▶ _Short problem_: Please extend the forum post asking about task management software, picking up right after its final sentence.

Ask.YC: task management software?  - epall

I have been using Llama Graphics' Life Balance (http://www.llamagraphics.com/LB/index.php) for a couple of years now, but in that time they have made one minor update and asked me for $50 on top of the $70 I already paid. With a buggy, unintuitive interface and glacial development times, I think it's time to retire Life Balance.<p>What solutions do you use for keeping track of tasks across different parts of your life? My favorite feature of LB is the ability to subdivide every task into smaller ones, creating a task tree with priorities assigned to every node. The software then does some simple multiplication and traversal to give me a prioritized task list based on what I've put in. Is there something out there that would allow me to do this and access the information from both my Mac and Treo?

▶ _Dataset records_:
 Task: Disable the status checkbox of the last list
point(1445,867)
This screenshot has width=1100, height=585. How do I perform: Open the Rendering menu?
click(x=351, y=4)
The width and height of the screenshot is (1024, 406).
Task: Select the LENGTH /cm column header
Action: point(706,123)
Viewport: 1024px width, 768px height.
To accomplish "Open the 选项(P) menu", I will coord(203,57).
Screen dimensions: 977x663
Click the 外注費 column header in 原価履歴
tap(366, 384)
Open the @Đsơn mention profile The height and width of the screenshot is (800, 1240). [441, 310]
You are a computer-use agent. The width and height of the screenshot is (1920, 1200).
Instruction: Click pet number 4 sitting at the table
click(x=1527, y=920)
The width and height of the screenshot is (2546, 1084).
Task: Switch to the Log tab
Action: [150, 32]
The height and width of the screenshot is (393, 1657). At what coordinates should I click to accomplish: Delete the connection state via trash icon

▶ _Output for this task_:
======
davidw
I wrote this:

<http://stufftodo.dedasys.com/>

It's not that fancy - you have to figure out where stuff comes in the list. It
is, however, open source, and I'd welcome people doing interesting things with
it.

------
dkokelley
A very simple but free project manager I've used is Planner
<http://live.gnome.org/Planner> and it's worked pretty well for me, but it
does require you to do some mental work to come up with a task list. Stufftodo
looks better. I think I'll check that out too.

------
aggieben
rememberthemilk.com

It's fantastic and free, has a mobile edition and widget(s) for igoogle and
netvibes.